# Is this really a Betheva?



## daniella3d (Aug 29, 2014)

Hi,

I am wondering if I got the right plant because I know someone who's got a Betheva and the plant is quite big, with large leaves but the plant I received from Paramount Orchids is very tiny, with long and very narrow leaves. Is that correct?

It was sold to me as a large seedling for 38$, so I am wondering if it could have been with the wrong label or something? It does not look one bit like the Betheva I saw before. Here is the plant, maybe someone with a Betheva can ID it? It has 2 growth so I guess it is near it's blooming size, but looks wierd. The longest leaf is around 9" and only 1/2" wide, very narrow:


----------



## daniella3d (Aug 29, 2014)

I guess the plant I received has a lot more of the parcei influence, because the foliage look exactly like this picture of a parcei. Does it make a big difference if the cross is from parcei x caudatum instead of caudatum x parcei?


----------



## NYEric (Aug 29, 2014)

You may be correct. Why do you think it's near blooming size?


----------



## daniella3d (Aug 29, 2014)

Just because it has 2 growth and it was sold to me as large seedling, but I have no clue because I am new to these plants.

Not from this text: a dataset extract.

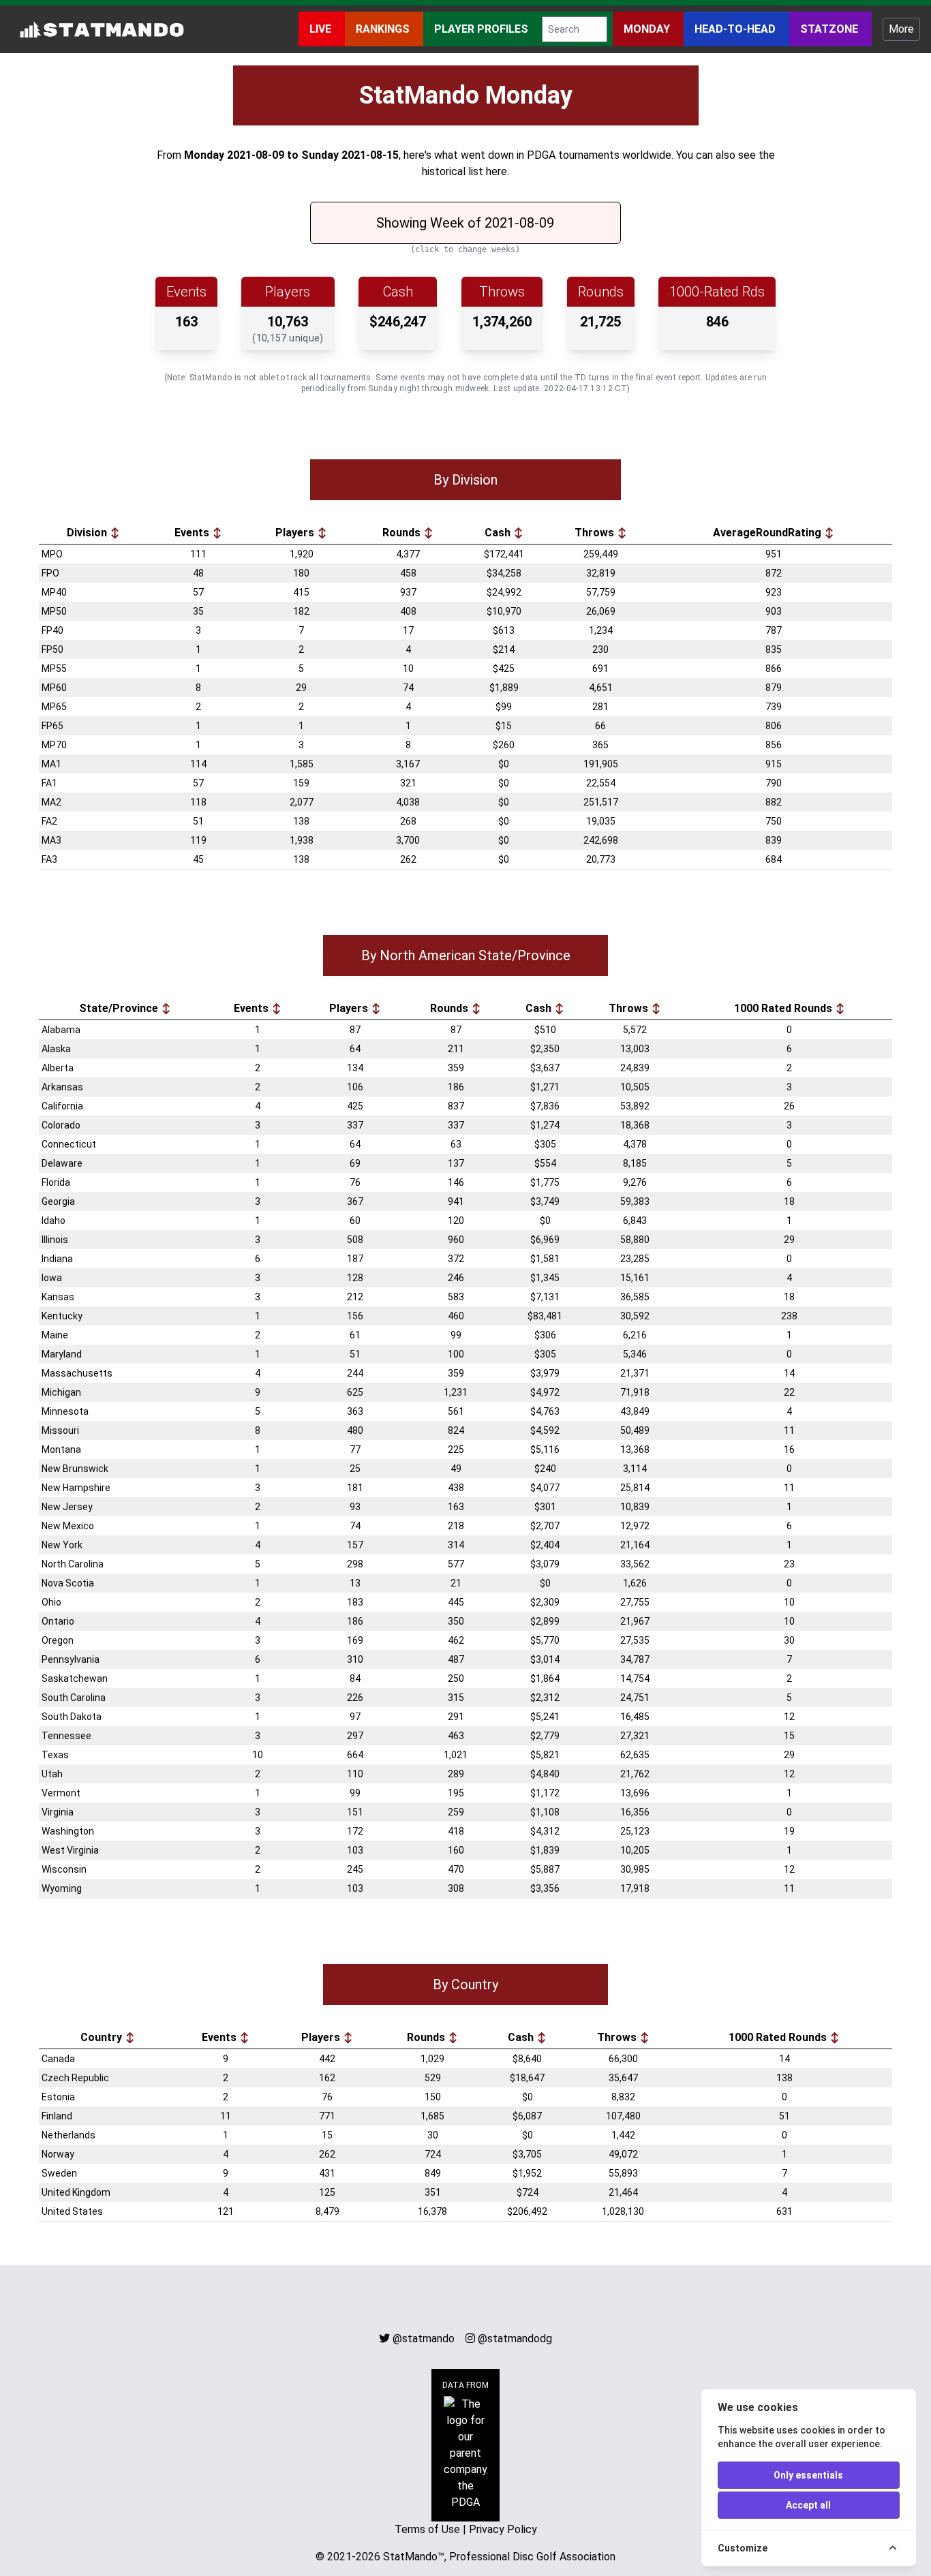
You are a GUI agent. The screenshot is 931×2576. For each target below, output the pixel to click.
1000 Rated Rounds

So since the leaves are closer in apparence to a pearcei, then I guess the flowers will be as well with more influence on the pearcei and less on the caudatum? is that right?





NYEric said:


> You may be correct. Why do you think it's near blooming size?


----------



## Ruth (Aug 29, 2014)

I have a Betheva, and for a large seedling yours looks very similar to my mine. The foliage is very similar to pearcii only larger. I measured the leaves on mine and they were between 8 and 10 inches long. Here's a pic of mine http://www.slippertalk.com/forum/showthread.php?t=30730&highlight=Betheva


----------



## daniella3d (Aug 29, 2014)

Oh my gosh, that's a beautiful plant!!!

Can you tell me how wide the largest leaf is? Also does the width vary if it receive more light? How much light do you give it?



Ruth said:


> I have a Betheva, and for a large seedling yours looks very similar to my mine. The foliage is very similar to pearcii only larger. I measured the leaves on mine and they were between 8 and 10 inches long. Here's a pic of mine http://www.slippertalk.com/forum/showthread.php?t=30730&highlight=Betheva


----------



## Ruth (Aug 29, 2014)

> Can you tell me how wide the largest leaf is? Also does the width vary if it receive more light? How much light do you give it?


The widest leaves are about 3/4". I pretty much grow it under lights, about the same as my multi paphs, but not as close to the lights. Haven't noticed if the width varies with more or less light. It's one of my favorite phrags.


----------



## daniella3d (Aug 29, 2014)

Thanks for the info. 3/4" is quite narrow so I guess it must be normal for mine. I was afraid that it might had been wrongly tagged. Cool, I am really looking forward to see it mature and maybe some day, flowering like yours!


----------